# Problem statement:
Search the entries for the word "target". Copy each line in which it is found.

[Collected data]
# # # # #

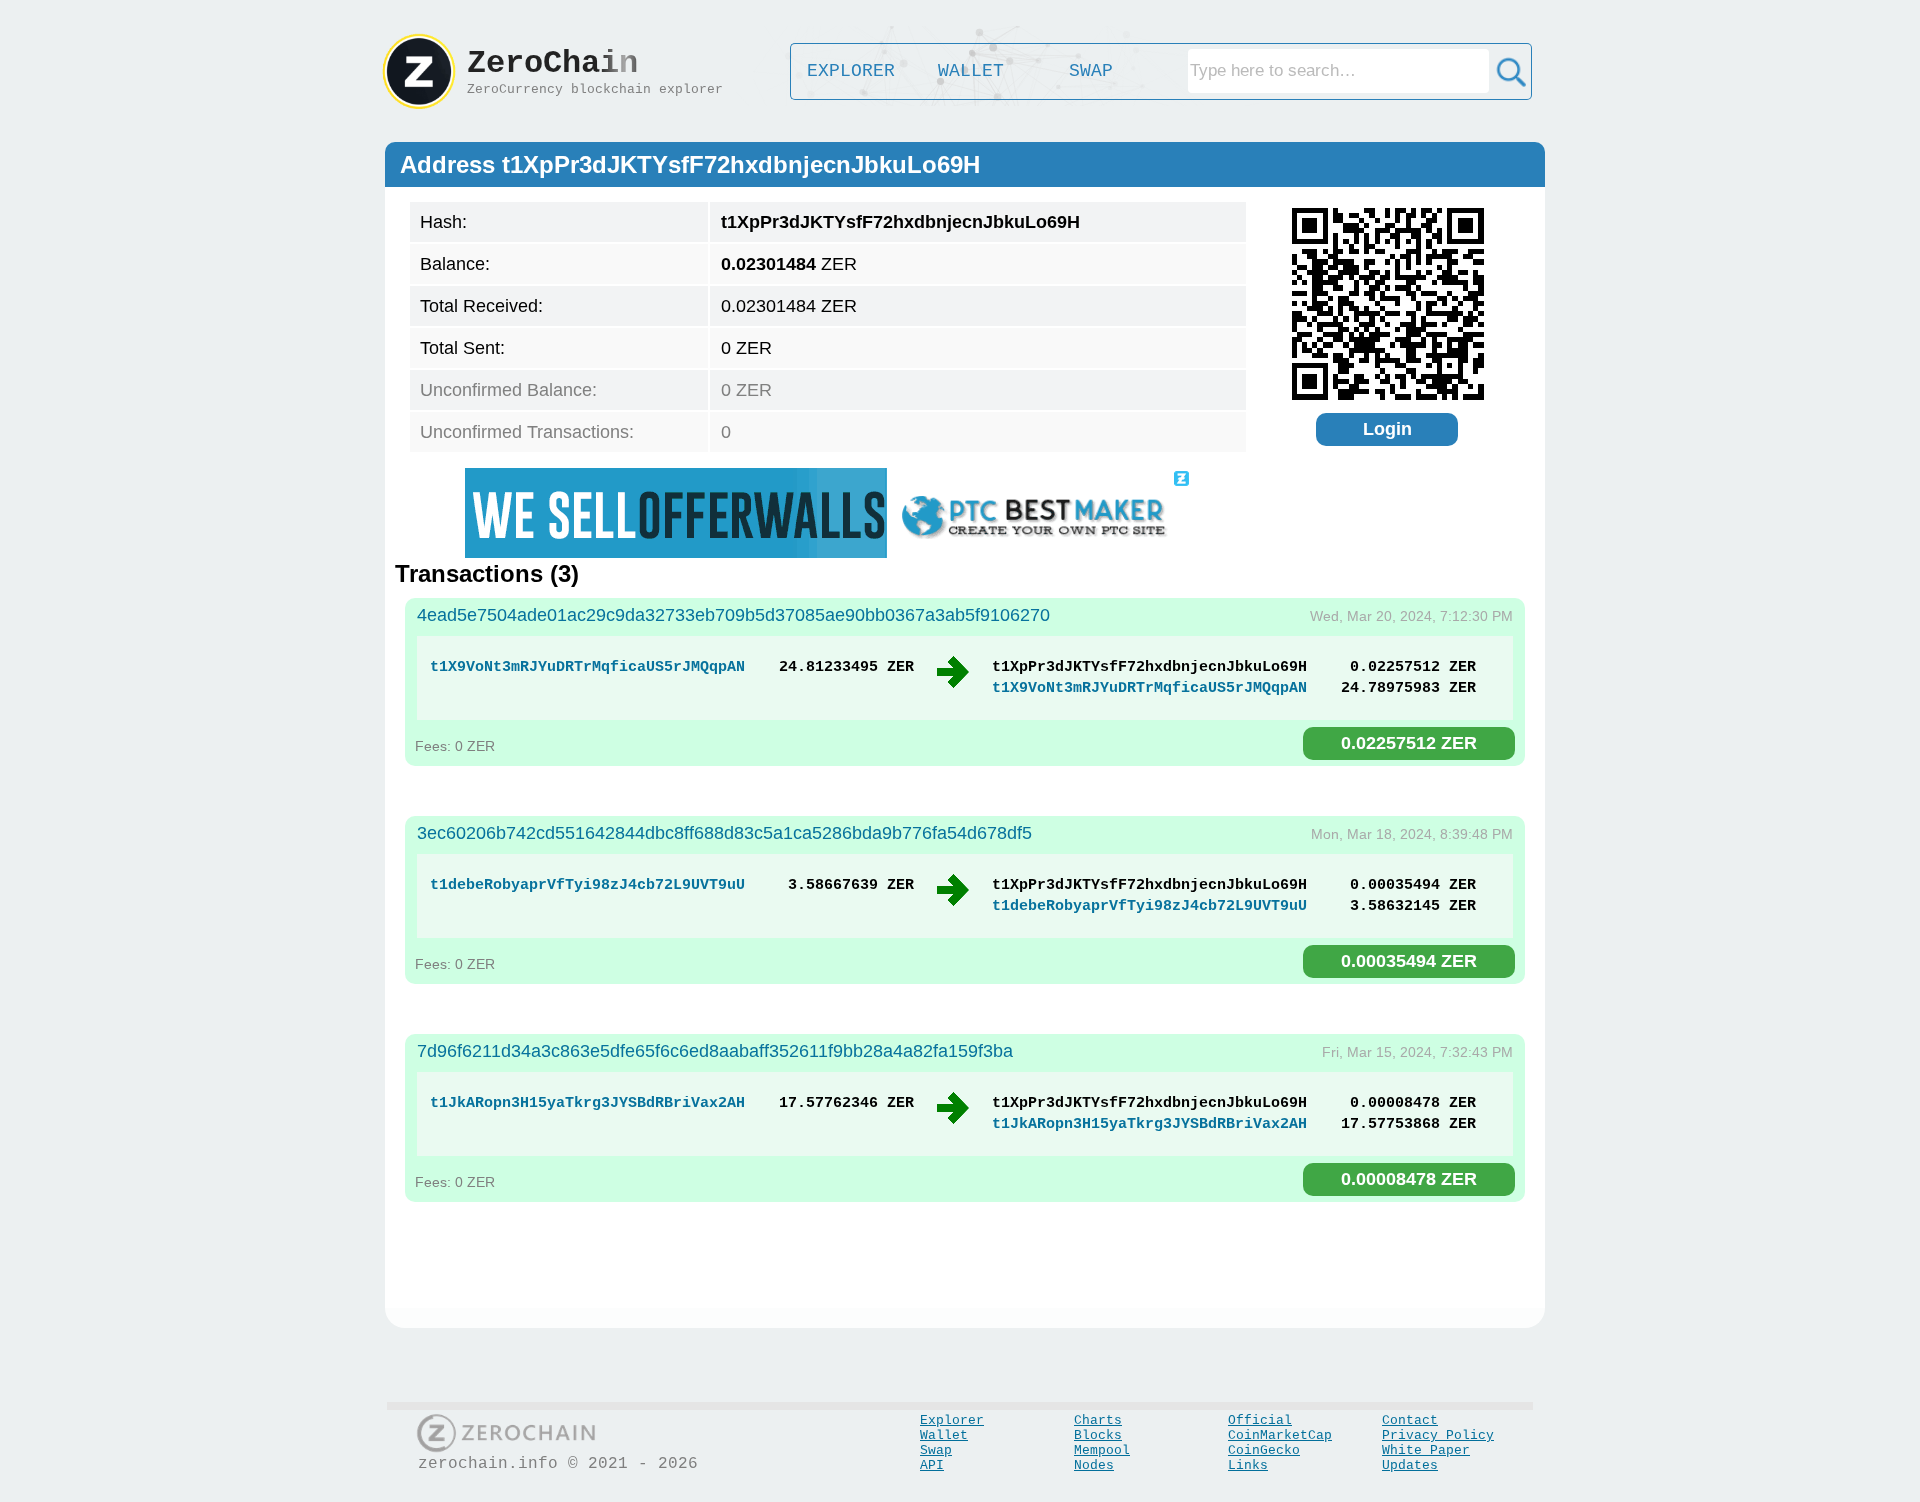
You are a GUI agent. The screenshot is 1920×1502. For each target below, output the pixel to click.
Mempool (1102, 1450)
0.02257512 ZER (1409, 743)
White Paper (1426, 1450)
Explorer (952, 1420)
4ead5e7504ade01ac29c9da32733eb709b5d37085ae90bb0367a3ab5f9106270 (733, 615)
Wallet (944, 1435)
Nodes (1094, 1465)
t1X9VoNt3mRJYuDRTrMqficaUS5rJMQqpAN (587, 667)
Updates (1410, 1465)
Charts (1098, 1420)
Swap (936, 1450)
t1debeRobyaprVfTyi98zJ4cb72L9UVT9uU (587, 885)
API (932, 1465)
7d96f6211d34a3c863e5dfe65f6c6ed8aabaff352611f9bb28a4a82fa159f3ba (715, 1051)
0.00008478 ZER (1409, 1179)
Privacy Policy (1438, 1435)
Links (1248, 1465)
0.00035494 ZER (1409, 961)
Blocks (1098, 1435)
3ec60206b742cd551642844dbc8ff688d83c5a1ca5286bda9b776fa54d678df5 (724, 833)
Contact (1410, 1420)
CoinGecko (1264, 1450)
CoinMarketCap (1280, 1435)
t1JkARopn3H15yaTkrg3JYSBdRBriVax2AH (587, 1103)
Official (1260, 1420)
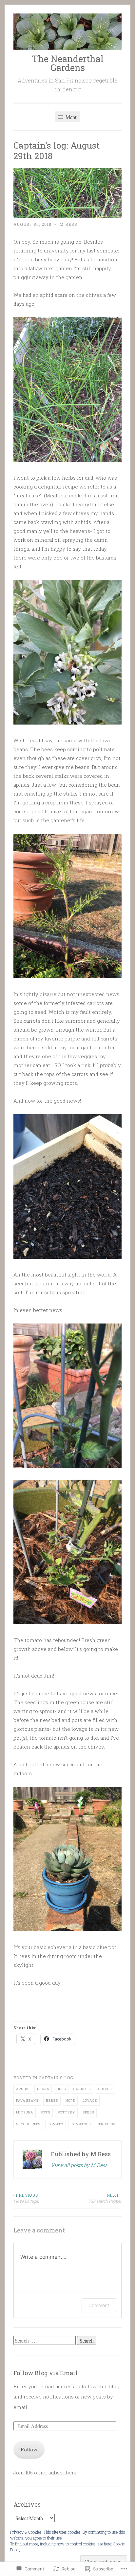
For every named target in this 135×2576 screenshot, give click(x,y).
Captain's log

# # # # #

# Answer space:
You are a GUI agent. The screenshot is 1920×1502. For each target below, output the pixel to click.
For every named target in this 135×2576 screenshot, give click(x,y).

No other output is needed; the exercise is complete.